But to his young, radical followers, the 30-year old Shia firebrand is an inspired leader who has dared to challenge the American occupation.

Mr Sadr is the only surviving son of the Muslim cleric, Ayatollah Mohamed Sadeq al-Sadr, who was assassinated by Saddam's agents in 1999 along with two sons for his defiant stand against the regime.

Baghdad's Shia district, Saddam City, was renamed Sadr City after the overthrow of the Iraqi dictator. The slum in northeastern Baghdad has become Mr Sadr's power base, patrolled by his militia, the Mehdi army.

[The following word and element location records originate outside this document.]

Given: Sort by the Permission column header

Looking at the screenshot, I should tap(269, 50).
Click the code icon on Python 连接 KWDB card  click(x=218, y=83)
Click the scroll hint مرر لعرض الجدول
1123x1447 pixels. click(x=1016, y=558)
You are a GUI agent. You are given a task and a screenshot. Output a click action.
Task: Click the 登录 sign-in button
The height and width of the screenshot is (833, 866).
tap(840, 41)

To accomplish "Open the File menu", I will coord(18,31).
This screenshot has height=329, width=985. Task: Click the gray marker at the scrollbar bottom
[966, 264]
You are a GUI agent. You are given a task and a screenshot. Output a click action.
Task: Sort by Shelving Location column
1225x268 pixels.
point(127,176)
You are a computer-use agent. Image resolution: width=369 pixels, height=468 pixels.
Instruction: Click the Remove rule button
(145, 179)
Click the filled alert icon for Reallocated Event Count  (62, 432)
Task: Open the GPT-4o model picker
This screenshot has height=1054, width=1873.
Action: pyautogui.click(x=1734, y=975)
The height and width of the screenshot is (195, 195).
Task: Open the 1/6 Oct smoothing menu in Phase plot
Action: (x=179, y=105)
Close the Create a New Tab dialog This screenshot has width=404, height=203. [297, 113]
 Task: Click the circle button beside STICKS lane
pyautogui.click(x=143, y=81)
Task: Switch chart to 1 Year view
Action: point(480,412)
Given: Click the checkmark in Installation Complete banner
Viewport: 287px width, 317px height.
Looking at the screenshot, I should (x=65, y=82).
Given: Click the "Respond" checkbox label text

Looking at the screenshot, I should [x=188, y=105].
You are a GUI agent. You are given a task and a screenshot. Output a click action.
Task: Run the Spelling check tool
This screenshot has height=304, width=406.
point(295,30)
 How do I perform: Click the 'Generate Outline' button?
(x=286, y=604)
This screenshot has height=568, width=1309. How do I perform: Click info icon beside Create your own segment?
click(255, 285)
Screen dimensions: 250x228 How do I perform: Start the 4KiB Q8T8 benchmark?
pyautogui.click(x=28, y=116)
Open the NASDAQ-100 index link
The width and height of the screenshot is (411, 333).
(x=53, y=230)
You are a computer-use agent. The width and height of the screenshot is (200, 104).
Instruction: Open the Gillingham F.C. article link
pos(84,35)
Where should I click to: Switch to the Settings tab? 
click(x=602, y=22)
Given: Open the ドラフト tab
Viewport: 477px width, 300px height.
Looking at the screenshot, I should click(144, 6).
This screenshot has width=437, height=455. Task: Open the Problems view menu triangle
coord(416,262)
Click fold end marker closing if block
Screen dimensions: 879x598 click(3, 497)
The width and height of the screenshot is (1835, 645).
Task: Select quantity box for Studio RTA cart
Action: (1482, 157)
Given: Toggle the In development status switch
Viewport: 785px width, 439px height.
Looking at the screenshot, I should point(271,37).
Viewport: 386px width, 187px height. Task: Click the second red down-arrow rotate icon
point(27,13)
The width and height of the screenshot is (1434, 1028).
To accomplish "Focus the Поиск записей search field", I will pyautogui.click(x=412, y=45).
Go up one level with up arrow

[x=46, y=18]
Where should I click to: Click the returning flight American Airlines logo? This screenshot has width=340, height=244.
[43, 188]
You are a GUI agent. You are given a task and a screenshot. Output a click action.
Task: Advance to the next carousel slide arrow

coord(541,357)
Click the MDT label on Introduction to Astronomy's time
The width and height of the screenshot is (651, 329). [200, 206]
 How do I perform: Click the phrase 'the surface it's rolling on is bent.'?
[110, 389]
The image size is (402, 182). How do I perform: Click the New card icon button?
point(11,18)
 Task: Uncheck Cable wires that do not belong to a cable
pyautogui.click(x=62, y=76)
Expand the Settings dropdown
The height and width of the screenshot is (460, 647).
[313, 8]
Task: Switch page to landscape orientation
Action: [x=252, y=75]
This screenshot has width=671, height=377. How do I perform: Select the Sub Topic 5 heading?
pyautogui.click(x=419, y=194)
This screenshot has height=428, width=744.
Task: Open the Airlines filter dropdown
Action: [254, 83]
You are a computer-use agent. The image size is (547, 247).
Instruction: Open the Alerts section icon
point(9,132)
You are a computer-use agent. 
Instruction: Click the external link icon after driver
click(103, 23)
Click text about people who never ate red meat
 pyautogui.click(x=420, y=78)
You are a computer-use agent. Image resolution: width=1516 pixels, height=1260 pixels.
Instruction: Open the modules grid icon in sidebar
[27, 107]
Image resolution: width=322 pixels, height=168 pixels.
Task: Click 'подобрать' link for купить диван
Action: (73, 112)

Sadr junior, who was last night under threat of arrest by the US military and branded an outlaw, took up a bellicose position from the moment the American occupation began.

In his Friday sermons in Kufa, he dons a white shroud as a symbol of mourning. In every sermon, participants repeat after him: "No, No to Israel, No, No to America, No, No to terrorism."

The media-savvy leader is aware of the benefits of his father's image, which is brandished at every protest rally. His positions were given wider currency through his ownership of the weekly newspaper al-Hawza al-Natiqa, which recently accused Mr Bremer of following Saddam by persecuting the Shia majority.

But Mr Sadr's views in his paper were not representative of the Shia community. The most influential cleric is the elderly Grand Ayatollah Sistani, a cautious leader of the conservative mainstream, and whose low political profile has angered radicals.

Mr Sadr's supporters were accused of mounting a siege of Ayatollah Sistani's home in Najaf, only days after the killing of a moderate Shia leader, Ayatollah Abdel-Majid al-Khoei, who had just returned from exile in Britain in April last year. The cleric was hacked to death at a meeting with Sistani on whether to co-operate with the invaders.

Mr Bremer may have unwittingly played into Mr Sadr's hands last week, by ordering his newspaper to be temporarily closed, on the grounds that it was inciting violence against coalition forces.

The protests by Mr Sadr's supporters turned violent at the weekend, and left 52 people dead.